### TEXTE DE L'EXERCICE

805 – QUELS CADEAUX DES ROIS MAGES EN 2020?

 A bien des égards, 2020 nous fait peur. Ces craintes diffuses sont partagées par de nombreux observateurs. Sont-elles des intuitions perspicaces ou des peurs irrationnelles et infondées ?

Une de mes grandes passions, au cours de ma vie, fut de tenter de percevoir l’avenir des sociétés humaines à partir des indices du présent et des évolutions sous-jacentes des mentalités. J’ai, par exemple, souvent exprimé mes craintes concernant l’avenir de la société française qui m’est chère et je n’ai pas toujours été compris de mes lecteurs qui n’aiment pas Cassandre !

Ceux qui me lisent depuis longtemps savent combien j’ai été préoccupé par l’avenir des démocraties occidentales. J’ai même écrit, il y a quelques années, un livre prémonitoire intitulé « Démocratie en péril » à l’époque où la démocratie se croyait définitivement triomphante.

La mondialisation

Nous n’avons pas besoin d’être un expert en géopolitique pour sentir les craquements sous-terrain et les mouvements dangereux des plaques tectoniques en cours sous les pieds de nos sociétés occidentales.

### DONNÉES PRÉSENTÉES
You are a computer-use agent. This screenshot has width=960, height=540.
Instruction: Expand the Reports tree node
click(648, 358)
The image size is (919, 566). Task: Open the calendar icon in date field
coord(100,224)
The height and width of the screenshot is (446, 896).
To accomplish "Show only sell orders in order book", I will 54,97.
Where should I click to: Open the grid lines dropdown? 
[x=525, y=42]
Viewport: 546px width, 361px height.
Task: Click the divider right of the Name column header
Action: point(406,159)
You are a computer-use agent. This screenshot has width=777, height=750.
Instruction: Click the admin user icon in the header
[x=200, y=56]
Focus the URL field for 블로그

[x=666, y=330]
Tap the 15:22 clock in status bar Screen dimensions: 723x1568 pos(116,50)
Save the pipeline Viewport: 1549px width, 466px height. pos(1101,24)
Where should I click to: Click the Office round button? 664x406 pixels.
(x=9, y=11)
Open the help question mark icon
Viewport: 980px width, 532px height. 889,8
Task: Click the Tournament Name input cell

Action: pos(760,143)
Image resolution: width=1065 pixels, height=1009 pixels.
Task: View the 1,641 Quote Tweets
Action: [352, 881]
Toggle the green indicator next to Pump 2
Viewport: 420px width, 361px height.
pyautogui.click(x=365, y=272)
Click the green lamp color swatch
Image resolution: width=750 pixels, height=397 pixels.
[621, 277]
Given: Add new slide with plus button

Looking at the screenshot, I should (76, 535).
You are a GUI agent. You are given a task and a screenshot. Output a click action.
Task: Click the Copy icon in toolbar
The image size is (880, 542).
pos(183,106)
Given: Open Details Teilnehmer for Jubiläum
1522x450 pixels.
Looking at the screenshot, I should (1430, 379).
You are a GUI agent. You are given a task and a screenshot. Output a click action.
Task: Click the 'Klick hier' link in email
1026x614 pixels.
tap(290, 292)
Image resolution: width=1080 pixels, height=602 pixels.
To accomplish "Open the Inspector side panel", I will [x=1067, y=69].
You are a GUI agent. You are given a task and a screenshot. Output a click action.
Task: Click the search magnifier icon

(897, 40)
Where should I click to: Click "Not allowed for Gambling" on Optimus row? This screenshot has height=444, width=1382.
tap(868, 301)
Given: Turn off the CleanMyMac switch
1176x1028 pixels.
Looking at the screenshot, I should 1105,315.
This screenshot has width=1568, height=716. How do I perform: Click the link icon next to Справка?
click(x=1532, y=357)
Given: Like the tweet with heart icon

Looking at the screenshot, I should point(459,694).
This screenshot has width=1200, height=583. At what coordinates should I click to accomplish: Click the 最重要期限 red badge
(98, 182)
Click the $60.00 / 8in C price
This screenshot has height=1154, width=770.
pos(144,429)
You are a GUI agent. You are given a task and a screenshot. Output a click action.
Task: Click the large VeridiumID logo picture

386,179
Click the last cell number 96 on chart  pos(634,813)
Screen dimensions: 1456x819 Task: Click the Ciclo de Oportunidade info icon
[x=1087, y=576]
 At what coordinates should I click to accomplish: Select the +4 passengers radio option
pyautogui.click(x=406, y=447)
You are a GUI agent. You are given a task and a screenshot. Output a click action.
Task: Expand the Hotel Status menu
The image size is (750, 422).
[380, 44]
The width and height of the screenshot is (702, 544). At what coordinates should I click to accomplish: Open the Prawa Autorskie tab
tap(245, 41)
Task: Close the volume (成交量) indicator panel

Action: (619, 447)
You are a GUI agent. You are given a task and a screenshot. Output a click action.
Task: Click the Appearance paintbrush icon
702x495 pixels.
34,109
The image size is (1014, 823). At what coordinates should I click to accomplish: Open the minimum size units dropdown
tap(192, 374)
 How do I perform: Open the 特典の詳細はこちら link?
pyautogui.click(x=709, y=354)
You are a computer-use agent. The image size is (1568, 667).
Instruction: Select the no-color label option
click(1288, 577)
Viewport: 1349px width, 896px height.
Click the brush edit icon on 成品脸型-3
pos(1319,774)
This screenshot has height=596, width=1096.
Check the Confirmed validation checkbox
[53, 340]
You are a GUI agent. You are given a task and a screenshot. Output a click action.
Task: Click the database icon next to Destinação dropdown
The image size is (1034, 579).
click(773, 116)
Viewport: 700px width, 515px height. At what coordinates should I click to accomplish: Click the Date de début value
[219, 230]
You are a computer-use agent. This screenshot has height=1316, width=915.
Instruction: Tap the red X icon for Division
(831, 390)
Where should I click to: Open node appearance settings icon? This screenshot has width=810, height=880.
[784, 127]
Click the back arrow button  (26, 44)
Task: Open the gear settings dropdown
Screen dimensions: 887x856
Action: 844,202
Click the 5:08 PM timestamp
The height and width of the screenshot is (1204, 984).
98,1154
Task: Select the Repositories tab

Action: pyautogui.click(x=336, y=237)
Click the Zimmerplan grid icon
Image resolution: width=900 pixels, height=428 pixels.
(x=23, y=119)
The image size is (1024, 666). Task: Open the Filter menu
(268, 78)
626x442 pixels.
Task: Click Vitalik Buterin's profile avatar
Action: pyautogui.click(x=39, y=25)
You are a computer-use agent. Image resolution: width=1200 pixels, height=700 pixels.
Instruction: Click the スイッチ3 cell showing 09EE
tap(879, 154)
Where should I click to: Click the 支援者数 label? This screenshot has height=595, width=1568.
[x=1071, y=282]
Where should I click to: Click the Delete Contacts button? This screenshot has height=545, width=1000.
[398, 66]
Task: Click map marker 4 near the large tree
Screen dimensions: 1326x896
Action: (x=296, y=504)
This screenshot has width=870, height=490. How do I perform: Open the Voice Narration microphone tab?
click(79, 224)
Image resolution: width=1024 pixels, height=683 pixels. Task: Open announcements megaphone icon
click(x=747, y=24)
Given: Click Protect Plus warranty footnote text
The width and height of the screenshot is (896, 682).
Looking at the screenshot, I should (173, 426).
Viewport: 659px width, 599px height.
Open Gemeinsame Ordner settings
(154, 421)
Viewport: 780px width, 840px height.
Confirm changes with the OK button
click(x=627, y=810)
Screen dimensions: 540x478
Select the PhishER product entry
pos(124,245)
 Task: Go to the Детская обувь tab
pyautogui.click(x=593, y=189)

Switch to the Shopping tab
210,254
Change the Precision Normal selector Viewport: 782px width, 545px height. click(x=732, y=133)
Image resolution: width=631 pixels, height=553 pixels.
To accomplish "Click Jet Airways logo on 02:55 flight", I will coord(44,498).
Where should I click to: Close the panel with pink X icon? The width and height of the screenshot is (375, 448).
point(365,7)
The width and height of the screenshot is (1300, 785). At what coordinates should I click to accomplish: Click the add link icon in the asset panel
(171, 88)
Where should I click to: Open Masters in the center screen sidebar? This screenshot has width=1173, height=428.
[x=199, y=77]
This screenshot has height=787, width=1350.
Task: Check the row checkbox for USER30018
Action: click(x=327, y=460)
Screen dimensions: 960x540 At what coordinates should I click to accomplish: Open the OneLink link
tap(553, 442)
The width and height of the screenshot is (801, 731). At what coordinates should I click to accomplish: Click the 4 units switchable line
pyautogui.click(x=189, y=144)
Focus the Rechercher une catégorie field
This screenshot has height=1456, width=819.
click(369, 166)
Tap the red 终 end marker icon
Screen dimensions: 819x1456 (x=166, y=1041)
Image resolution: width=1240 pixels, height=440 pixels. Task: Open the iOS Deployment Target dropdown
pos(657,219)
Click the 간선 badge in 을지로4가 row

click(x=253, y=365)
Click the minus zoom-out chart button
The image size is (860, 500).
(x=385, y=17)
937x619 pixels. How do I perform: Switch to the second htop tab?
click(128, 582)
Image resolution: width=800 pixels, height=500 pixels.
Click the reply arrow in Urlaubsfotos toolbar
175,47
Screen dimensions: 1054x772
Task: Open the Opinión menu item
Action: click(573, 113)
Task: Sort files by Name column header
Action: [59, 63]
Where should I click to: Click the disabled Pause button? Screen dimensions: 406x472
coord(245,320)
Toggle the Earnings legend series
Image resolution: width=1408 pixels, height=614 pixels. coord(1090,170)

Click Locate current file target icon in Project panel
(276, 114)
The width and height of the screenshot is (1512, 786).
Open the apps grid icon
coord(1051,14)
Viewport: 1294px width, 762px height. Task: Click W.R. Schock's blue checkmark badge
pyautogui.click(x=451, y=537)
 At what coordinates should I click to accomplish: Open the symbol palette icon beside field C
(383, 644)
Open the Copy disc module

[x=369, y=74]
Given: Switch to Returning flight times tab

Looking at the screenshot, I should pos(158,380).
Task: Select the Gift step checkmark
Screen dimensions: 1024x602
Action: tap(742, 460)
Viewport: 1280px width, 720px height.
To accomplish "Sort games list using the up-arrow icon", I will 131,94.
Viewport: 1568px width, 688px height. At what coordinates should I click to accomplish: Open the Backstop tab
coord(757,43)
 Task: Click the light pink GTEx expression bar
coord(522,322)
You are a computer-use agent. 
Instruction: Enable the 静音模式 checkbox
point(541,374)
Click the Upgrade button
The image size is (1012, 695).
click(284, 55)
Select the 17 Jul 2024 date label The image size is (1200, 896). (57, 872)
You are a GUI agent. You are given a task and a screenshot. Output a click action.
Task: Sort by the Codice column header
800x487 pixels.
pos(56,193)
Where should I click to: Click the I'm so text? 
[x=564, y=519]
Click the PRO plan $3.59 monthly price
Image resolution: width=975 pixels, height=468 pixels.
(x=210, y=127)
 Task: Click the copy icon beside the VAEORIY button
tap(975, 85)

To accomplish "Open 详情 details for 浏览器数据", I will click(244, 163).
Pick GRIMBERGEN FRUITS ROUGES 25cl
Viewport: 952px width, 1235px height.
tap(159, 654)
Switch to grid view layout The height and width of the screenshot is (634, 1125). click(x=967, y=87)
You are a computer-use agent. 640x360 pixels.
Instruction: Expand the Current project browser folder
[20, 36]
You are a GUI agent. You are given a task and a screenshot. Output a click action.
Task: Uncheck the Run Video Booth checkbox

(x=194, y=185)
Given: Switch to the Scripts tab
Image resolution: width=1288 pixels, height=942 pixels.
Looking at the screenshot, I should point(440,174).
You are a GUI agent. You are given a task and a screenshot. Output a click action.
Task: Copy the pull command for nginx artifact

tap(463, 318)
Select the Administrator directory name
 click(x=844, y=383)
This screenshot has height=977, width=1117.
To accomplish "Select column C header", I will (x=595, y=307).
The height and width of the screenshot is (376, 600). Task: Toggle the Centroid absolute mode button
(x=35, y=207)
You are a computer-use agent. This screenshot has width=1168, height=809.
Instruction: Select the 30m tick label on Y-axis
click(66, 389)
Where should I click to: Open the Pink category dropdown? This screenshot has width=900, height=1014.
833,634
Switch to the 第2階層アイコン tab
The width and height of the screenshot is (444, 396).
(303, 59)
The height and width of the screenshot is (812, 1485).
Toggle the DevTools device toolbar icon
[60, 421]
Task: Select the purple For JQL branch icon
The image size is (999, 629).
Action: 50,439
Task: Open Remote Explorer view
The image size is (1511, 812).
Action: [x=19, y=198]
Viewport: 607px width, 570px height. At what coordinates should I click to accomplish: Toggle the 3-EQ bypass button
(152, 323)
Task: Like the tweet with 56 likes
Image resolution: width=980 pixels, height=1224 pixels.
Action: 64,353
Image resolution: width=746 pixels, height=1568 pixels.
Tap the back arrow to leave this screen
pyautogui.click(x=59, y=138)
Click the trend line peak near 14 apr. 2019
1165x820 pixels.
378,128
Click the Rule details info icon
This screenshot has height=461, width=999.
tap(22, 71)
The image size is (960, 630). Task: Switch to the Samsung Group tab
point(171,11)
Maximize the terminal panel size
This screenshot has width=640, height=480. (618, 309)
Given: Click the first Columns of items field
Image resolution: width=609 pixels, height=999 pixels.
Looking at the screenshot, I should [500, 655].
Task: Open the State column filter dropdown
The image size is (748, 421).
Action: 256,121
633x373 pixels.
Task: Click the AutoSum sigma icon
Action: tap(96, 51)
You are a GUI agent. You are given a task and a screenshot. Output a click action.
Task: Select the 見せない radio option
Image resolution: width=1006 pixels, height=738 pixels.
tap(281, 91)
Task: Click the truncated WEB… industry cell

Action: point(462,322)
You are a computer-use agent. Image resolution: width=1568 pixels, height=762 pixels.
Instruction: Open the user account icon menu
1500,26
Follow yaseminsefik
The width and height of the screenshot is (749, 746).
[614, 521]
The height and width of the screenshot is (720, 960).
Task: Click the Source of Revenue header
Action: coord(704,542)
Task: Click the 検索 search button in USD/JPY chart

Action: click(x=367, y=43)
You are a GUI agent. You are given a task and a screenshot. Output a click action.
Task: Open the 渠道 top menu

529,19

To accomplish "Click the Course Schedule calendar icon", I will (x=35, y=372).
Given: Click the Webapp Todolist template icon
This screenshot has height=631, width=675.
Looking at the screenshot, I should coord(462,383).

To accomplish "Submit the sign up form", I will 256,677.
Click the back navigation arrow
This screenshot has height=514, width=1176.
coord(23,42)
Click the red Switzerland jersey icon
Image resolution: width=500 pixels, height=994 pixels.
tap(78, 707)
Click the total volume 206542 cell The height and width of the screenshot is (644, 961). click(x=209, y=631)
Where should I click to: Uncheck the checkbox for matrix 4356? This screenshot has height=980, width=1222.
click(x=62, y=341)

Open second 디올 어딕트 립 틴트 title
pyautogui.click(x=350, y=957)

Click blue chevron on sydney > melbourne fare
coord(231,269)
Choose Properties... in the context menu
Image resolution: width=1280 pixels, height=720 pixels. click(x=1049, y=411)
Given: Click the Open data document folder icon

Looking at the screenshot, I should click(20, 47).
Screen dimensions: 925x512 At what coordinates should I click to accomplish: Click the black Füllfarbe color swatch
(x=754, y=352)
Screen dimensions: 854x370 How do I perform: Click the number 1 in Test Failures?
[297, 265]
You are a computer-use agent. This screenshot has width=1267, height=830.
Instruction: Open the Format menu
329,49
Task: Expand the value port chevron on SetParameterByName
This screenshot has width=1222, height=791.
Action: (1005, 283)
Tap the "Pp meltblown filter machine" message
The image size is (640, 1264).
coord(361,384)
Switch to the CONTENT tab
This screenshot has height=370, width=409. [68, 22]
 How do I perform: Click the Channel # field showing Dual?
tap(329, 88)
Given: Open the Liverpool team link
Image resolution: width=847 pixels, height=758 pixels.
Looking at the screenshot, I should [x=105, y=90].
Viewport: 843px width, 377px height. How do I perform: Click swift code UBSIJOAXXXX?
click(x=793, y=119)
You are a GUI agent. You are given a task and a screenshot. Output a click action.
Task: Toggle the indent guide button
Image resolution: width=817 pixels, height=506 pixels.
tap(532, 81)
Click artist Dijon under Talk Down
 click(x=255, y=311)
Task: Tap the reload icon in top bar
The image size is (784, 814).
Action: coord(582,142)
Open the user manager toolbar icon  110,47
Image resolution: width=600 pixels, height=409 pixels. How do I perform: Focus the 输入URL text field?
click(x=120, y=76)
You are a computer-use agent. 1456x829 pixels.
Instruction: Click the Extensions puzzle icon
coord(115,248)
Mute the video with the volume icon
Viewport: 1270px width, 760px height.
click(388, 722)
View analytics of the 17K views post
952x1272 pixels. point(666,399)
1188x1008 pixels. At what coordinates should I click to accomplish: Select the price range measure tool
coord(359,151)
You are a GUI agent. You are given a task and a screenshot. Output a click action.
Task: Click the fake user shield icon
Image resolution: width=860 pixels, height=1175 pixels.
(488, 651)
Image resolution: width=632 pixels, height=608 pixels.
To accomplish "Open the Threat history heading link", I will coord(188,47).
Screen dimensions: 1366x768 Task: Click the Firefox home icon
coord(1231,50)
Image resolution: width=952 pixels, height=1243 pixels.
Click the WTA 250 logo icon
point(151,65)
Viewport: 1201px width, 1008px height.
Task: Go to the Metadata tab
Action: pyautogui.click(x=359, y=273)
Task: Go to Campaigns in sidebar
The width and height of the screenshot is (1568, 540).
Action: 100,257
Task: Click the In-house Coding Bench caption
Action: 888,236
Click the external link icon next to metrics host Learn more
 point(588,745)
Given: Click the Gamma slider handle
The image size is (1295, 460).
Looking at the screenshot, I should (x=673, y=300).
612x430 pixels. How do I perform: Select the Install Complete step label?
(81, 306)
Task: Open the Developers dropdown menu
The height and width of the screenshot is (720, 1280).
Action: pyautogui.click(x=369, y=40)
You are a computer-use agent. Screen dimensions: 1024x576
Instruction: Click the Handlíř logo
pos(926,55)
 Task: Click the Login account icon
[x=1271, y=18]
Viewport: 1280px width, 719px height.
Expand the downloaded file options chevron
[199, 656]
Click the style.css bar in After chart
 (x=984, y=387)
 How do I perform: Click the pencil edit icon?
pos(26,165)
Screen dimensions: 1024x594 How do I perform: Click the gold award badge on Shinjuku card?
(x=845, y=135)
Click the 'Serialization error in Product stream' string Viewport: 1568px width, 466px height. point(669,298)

### EXERCICE 1
D'après le texte sur les craintes pour 2020, pourquoi l'auteur n'a-t-il pas toujours été compris de ses lecteurs lorsqu'il exprimait ses craintes sur l'avenir de la société française ? Répondez en une à trois phrases.
### EXERCICE 2
Quel est le titre du livre que l'auteur mentionne dans le texte sur les craintes pour 2020 ?

### RÉPONSE 1
Selon le texte, ses lecteurs n'aiment pas Cassandre. Les craintes qu'il a souvent exprimées concernant l'avenir de la société française n'ont donc pas toujours été bien reçues.

### RÉPONSE 2
Le livre s'intitule « Démocratie en péril ».